TASK OBJECTIVE:
Your answer should be an exact copy of every record.

· · · · ·

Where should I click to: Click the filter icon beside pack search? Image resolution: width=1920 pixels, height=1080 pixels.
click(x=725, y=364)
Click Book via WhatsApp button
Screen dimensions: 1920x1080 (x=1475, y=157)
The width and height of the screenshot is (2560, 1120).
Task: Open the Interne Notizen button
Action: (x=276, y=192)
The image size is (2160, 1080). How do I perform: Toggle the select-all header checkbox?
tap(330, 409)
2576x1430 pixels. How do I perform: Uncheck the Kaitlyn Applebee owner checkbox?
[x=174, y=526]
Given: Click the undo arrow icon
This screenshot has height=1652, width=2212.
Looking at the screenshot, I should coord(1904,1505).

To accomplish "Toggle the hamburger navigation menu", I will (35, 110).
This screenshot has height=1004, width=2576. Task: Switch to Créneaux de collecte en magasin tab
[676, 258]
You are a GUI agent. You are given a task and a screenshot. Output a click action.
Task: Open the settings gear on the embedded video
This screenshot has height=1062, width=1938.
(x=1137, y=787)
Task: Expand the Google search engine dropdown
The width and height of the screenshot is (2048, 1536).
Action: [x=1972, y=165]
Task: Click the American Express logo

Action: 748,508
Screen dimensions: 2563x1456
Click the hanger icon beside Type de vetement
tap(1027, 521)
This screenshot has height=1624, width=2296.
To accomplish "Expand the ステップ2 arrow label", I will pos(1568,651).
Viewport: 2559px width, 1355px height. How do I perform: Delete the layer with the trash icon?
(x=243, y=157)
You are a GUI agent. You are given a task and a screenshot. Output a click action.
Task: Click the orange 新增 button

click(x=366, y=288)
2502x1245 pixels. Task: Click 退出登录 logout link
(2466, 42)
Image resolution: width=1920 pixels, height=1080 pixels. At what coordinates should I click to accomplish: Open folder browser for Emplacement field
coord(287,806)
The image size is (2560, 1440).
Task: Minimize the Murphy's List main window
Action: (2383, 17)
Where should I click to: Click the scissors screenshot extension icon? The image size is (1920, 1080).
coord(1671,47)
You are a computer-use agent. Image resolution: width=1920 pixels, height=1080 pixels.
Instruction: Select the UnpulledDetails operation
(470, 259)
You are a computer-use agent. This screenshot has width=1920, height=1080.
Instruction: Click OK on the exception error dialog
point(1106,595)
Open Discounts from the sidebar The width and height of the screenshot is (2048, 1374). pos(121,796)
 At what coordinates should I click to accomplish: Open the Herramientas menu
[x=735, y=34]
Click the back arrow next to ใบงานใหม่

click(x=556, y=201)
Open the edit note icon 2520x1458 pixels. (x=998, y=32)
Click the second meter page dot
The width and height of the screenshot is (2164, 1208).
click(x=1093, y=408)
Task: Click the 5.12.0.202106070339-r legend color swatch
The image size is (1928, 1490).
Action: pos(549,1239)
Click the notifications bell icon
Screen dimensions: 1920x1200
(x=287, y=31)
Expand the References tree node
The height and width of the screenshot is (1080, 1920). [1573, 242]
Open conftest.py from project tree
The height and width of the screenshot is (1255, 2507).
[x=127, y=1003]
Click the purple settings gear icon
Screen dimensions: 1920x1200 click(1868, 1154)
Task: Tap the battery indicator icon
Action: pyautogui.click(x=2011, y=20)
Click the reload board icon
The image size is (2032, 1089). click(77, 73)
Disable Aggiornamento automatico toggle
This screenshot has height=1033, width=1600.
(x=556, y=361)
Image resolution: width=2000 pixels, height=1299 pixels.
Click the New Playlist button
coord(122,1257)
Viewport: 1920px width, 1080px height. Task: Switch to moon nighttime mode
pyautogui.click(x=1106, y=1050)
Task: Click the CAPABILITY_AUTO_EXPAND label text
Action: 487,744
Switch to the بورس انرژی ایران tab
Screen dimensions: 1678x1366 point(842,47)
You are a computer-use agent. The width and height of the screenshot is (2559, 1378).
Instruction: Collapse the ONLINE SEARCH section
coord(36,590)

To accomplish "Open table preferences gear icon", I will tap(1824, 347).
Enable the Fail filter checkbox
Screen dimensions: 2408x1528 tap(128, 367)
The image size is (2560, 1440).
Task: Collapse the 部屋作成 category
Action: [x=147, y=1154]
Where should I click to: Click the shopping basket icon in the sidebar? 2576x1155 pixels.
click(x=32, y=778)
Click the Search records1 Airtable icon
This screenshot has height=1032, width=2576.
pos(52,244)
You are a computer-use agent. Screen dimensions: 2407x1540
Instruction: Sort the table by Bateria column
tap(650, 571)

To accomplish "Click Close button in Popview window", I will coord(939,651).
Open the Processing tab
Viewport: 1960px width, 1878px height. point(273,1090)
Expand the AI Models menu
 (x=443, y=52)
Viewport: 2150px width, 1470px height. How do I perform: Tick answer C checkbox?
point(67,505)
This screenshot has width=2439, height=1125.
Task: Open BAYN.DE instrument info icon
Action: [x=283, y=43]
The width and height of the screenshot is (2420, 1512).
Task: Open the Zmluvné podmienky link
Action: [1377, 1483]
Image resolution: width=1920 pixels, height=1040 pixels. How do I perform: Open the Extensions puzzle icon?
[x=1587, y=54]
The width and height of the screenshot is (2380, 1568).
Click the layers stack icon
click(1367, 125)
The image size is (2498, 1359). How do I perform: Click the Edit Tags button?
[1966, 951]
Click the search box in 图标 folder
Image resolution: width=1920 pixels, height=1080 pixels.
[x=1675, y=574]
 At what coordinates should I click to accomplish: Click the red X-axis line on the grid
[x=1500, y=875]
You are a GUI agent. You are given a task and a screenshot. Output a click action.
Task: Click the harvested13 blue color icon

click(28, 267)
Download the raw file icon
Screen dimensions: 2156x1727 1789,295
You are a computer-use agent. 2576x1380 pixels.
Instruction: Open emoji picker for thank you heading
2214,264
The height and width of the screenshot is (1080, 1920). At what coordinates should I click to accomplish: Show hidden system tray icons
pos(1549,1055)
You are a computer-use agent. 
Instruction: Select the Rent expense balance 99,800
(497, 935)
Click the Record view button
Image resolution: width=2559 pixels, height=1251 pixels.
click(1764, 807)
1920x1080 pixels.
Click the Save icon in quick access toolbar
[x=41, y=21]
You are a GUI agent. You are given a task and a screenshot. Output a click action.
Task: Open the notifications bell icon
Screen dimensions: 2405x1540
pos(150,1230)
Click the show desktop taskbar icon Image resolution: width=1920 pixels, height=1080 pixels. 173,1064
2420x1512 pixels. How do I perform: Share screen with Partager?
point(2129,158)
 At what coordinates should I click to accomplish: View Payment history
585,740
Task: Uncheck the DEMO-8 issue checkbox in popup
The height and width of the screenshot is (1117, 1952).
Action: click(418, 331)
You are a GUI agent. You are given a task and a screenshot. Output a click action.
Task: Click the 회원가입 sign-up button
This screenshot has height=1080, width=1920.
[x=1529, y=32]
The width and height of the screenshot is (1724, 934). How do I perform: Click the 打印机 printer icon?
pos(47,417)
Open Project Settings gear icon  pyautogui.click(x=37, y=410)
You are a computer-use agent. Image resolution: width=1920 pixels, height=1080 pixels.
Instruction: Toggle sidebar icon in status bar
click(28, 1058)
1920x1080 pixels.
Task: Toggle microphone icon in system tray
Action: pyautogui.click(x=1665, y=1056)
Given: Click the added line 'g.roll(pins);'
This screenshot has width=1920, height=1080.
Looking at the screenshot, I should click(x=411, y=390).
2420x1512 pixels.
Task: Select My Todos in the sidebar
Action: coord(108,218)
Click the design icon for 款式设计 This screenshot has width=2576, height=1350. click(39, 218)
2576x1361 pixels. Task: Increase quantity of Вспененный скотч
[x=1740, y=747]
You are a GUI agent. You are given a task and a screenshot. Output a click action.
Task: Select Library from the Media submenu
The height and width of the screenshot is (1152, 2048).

· · · · ·

FINAL ANSWER:
Where should I click to: Click the filter icon beside pack search? Image resolution: width=1920 pixels, height=1080 pixels.
click(x=725, y=364)
Click Book via WhatsApp button
Screen dimensions: 1920x1080 (x=1475, y=157)
The width and height of the screenshot is (2560, 1120).
Task: Open the Interne Notizen button
Action: (x=276, y=192)
The image size is (2160, 1080). How do I perform: Toggle the select-all header checkbox?
tap(330, 409)
2576x1430 pixels. How do I perform: Uncheck the Kaitlyn Applebee owner checkbox?
[x=174, y=526]
Given: Click the undo arrow icon
This screenshot has height=1652, width=2212.
Looking at the screenshot, I should coord(1904,1505).

To accomplish "Toggle the hamburger navigation menu", I will (35, 110).
This screenshot has height=1004, width=2576. Task: Switch to Créneaux de collecte en magasin tab
[676, 258]
You are a GUI agent. You are given a task and a screenshot. Output a click action.
Task: Open the settings gear on the embedded video
This screenshot has height=1062, width=1938.
(x=1137, y=787)
Task: Expand the Google search engine dropdown
The width and height of the screenshot is (2048, 1536).
Action: [x=1972, y=165]
Task: Click the American Express logo

Action: 748,508
Screen dimensions: 2563x1456
Click the hanger icon beside Type de vetement
tap(1027, 521)
This screenshot has height=1624, width=2296.
To accomplish "Expand the ステップ2 arrow label", I will pos(1568,651).
Viewport: 2559px width, 1355px height. How do I perform: Delete the layer with the trash icon?
(x=243, y=157)
You are a GUI agent. You are given a task and a screenshot. Output a click action.
Task: Click the orange 新增 button

click(x=366, y=288)
2502x1245 pixels. Task: Click 退出登录 logout link
(2466, 42)
Image resolution: width=1920 pixels, height=1080 pixels. At what coordinates should I click to accomplish: Open folder browser for Emplacement field
coord(287,806)
The image size is (2560, 1440).
Task: Minimize the Murphy's List main window
Action: (2383, 17)
Where should I click to: Click the scissors screenshot extension icon? The image size is (1920, 1080).
coord(1671,47)
You are a computer-use agent. Image resolution: width=1920 pixels, height=1080 pixels.
Instruction: Select the UnpulledDetails operation
(470, 259)
You are a computer-use agent. This screenshot has width=1920, height=1080.
Instruction: Click OK on the exception error dialog
point(1106,595)
Open Discounts from the sidebar The width and height of the screenshot is (2048, 1374). pos(121,796)
 At what coordinates should I click to accomplish: Open the Herramientas menu
[x=735, y=34]
Click the back arrow next to ใบงานใหม่

click(x=556, y=201)
Open the edit note icon 2520x1458 pixels. (x=998, y=32)
Click the second meter page dot
The width and height of the screenshot is (2164, 1208).
click(x=1093, y=408)
Task: Click the 5.12.0.202106070339-r legend color swatch
The image size is (1928, 1490).
Action: pos(549,1239)
Click the notifications bell icon
Screen dimensions: 1920x1200
(x=287, y=31)
Expand the References tree node
The height and width of the screenshot is (1080, 1920). [1573, 242]
Open conftest.py from project tree
The height and width of the screenshot is (1255, 2507).
[x=127, y=1003]
Click the purple settings gear icon
Screen dimensions: 1920x1200 click(1868, 1154)
Task: Tap the battery indicator icon
Action: pyautogui.click(x=2011, y=20)
Click the reload board icon
The image size is (2032, 1089). click(77, 73)
Disable Aggiornamento automatico toggle
This screenshot has height=1033, width=1600.
(x=556, y=361)
Image resolution: width=2000 pixels, height=1299 pixels.
Click the New Playlist button
coord(122,1257)
Viewport: 1920px width, 1080px height. Task: Switch to moon nighttime mode
pyautogui.click(x=1106, y=1050)
Task: Click the CAPABILITY_AUTO_EXPAND label text
Action: 487,744
Switch to the بورس انرژی ایران tab
Screen dimensions: 1678x1366 point(842,47)
You are a computer-use agent. The width and height of the screenshot is (2559, 1378).
Instruction: Collapse the ONLINE SEARCH section
coord(36,590)

To accomplish "Open table preferences gear icon", I will tap(1824, 347).
Enable the Fail filter checkbox
Screen dimensions: 2408x1528 tap(128, 367)
The image size is (2560, 1440).
Task: Collapse the 部屋作成 category
Action: [x=147, y=1154]
Where should I click to: Click the shopping basket icon in the sidebar? 2576x1155 pixels.
click(x=32, y=778)
Click the Search records1 Airtable icon
This screenshot has height=1032, width=2576.
pos(52,244)
You are a computer-use agent. Screen dimensions: 2407x1540
Instruction: Sort the table by Bateria column
tap(650, 571)

To accomplish "Click Close button in Popview window", I will coord(939,651).
Open the Processing tab
Viewport: 1960px width, 1878px height. point(273,1090)
Expand the AI Models menu
 (x=443, y=52)
Viewport: 2150px width, 1470px height. How do I perform: Tick answer C checkbox?
point(67,505)
This screenshot has width=2439, height=1125.
Task: Open BAYN.DE instrument info icon
Action: [x=283, y=43]
The width and height of the screenshot is (2420, 1512).
Task: Open the Zmluvné podmienky link
Action: [1377, 1483]
Image resolution: width=1920 pixels, height=1040 pixels. How do I perform: Open the Extensions puzzle icon?
[x=1587, y=54]
The width and height of the screenshot is (2380, 1568).
Click the layers stack icon
click(1367, 125)
The image size is (2498, 1359). How do I perform: Click the Edit Tags button?
[1966, 951]
Click the search box in 图标 folder
Image resolution: width=1920 pixels, height=1080 pixels.
[x=1675, y=574]
 At what coordinates should I click to accomplish: Click the red X-axis line on the grid
[x=1500, y=875]
You are a GUI agent. You are given a task and a screenshot. Output a click action.
Task: Click the harvested13 blue color icon

click(28, 267)
Download the raw file icon
Screen dimensions: 2156x1727 1789,295
You are a computer-use agent. 2576x1380 pixels.
Instruction: Open emoji picker for thank you heading
2214,264
The height and width of the screenshot is (1080, 1920). At what coordinates should I click to accomplish: Show hidden system tray icons
pos(1549,1055)
You are a computer-use agent. 
Instruction: Select the Rent expense balance 99,800
(497, 935)
Click the Record view button
Image resolution: width=2559 pixels, height=1251 pixels.
click(1764, 807)
1920x1080 pixels.
Click the Save icon in quick access toolbar
[x=41, y=21]
You are a GUI agent. You are given a task and a screenshot. Output a click action.
Task: Open the notifications bell icon
Screen dimensions: 2405x1540
pos(150,1230)
Click the show desktop taskbar icon Image resolution: width=1920 pixels, height=1080 pixels. 173,1064
2420x1512 pixels. How do I perform: Share screen with Partager?
point(2129,158)
 At what coordinates should I click to accomplish: View Payment history
585,740
Task: Uncheck the DEMO-8 issue checkbox in popup
The height and width of the screenshot is (1117, 1952).
Action: click(418, 331)
You are a GUI agent. You are given a task and a screenshot. Output a click action.
Task: Click the 회원가입 sign-up button
This screenshot has height=1080, width=1920.
[x=1529, y=32]
The width and height of the screenshot is (1724, 934). How do I perform: Click the 打印机 printer icon?
pos(47,417)
Open Project Settings gear icon  pyautogui.click(x=37, y=410)
You are a computer-use agent. Image resolution: width=1920 pixels, height=1080 pixels.
Instruction: Toggle sidebar icon in status bar
click(28, 1058)
1920x1080 pixels.
Task: Toggle microphone icon in system tray
Action: pyautogui.click(x=1665, y=1056)
Given: Click the added line 'g.roll(pins);'
This screenshot has width=1920, height=1080.
Looking at the screenshot, I should click(x=411, y=390).
2420x1512 pixels.
Task: Select My Todos in the sidebar
Action: coord(108,218)
Click the design icon for 款式设计 This screenshot has width=2576, height=1350. click(39, 218)
2576x1361 pixels. Task: Increase quantity of Вспененный скотч
[x=1740, y=747]
You are a GUI agent. You are given a task and a screenshot. Output a click action.
Task: Select Library from the Media submenu
The height and width of the screenshot is (1152, 2048).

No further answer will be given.